Throughout my experience as a data engineer, I’ve noticed that most data engineers will opt for Redshift, the (familiar) AWS native solution, without thinking about giving its alternatives a chance.
Redshift is one of the first cloud data warehouse services. Compared to on-premise data center solutions, it is fast, cheap, and overall great. However, times change, and the year 2014 is well behind us, which really calls to consider more modern options too, like Amazon Athena
Like Amazon Redshift, Amazon Athena is a powerful tool for managing data in the Amazon Web Services (AWS) cloud. Both tools are popular choices for data warehousing and analytics, and each has its own unique strengths and capabilities.
In this blog, I will compare Athena and Redshift, and explore why Athena may be the superior choice in an AWS data platform. I will also compare Athena to other popular data warehousing solutions, including Google BigQuery, Azure Synapse Analytics, and Snowflake.
What is AWS Athena, and what is it used for?
Amazon Athena is a serverless query engine based on Presto that allows users to run SQL queries on data stored in S3. It is designed to be easy to use and supports popular SQL clients.
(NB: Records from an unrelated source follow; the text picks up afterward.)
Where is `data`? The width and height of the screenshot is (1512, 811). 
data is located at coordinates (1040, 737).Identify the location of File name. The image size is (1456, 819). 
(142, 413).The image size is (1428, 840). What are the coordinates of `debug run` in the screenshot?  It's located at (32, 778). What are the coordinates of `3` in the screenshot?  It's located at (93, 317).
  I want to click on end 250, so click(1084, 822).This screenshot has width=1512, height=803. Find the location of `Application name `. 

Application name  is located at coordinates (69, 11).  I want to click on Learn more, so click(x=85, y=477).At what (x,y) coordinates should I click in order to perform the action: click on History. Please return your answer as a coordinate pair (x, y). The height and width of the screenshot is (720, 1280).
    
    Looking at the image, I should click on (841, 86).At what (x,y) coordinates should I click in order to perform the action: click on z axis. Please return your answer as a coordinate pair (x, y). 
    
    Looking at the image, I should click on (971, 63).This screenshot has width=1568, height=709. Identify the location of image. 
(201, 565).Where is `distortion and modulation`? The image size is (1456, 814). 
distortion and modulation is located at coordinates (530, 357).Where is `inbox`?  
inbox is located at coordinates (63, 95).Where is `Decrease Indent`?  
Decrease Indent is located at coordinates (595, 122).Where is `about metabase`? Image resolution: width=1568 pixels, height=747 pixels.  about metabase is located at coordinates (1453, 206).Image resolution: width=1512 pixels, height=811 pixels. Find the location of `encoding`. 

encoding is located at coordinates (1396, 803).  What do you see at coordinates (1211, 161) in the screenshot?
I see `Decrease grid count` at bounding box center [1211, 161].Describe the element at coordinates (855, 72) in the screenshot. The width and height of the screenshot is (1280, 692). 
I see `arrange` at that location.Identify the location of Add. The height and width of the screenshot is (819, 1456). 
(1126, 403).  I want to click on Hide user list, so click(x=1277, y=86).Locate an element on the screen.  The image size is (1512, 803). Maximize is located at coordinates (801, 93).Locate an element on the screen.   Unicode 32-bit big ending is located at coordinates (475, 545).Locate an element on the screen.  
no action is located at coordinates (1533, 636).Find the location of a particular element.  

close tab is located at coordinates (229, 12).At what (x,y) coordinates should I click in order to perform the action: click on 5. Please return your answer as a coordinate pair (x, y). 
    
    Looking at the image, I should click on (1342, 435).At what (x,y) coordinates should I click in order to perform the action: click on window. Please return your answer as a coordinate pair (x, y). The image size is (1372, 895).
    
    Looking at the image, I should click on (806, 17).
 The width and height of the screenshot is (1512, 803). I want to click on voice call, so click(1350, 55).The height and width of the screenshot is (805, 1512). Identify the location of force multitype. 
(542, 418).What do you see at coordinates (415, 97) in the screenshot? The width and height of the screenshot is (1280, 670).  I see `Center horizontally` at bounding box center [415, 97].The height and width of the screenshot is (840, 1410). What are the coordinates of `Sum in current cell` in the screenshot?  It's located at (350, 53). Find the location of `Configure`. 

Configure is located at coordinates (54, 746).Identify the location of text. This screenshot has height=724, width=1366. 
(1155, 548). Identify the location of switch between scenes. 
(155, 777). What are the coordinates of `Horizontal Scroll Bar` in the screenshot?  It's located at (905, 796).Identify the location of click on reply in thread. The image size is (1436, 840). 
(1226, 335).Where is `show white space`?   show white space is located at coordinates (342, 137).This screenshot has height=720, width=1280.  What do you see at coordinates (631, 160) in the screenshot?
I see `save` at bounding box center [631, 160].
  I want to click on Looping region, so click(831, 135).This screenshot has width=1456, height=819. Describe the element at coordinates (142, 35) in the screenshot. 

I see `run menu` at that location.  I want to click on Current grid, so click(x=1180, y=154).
Athena is ideal for running ad-hoc queries on large amounts of data, exploring and analyzing data without the overhead of setting up and maintaining a separate data warehouse.
Not setting up a separate data warehouse (DWH) is why AWS calls these “ad-hoc queries”. It supports both batch and streaming data sources, making it a good choice for querying constantly changing data. Athena uses the data catalogue created by AWS Glue to discover and access data stored in S3, allowing organizations to quickly and easily perform data analysis and gain insights from their data.
AWS Glue is an ETL (extract, transform, and load) service provided by AWS. It simplifies the process of discovering, categorizing, and cleaning data from various sources, such as S3 and relational databases, and makes it easier to integrate the data into data lakes and data warehouses. The service also enables users to define and enforce schema and data quality rules. AWS Glue provides a scalable and cost-effective way to prepare and transform large volumes of data for downstream processing and analysis.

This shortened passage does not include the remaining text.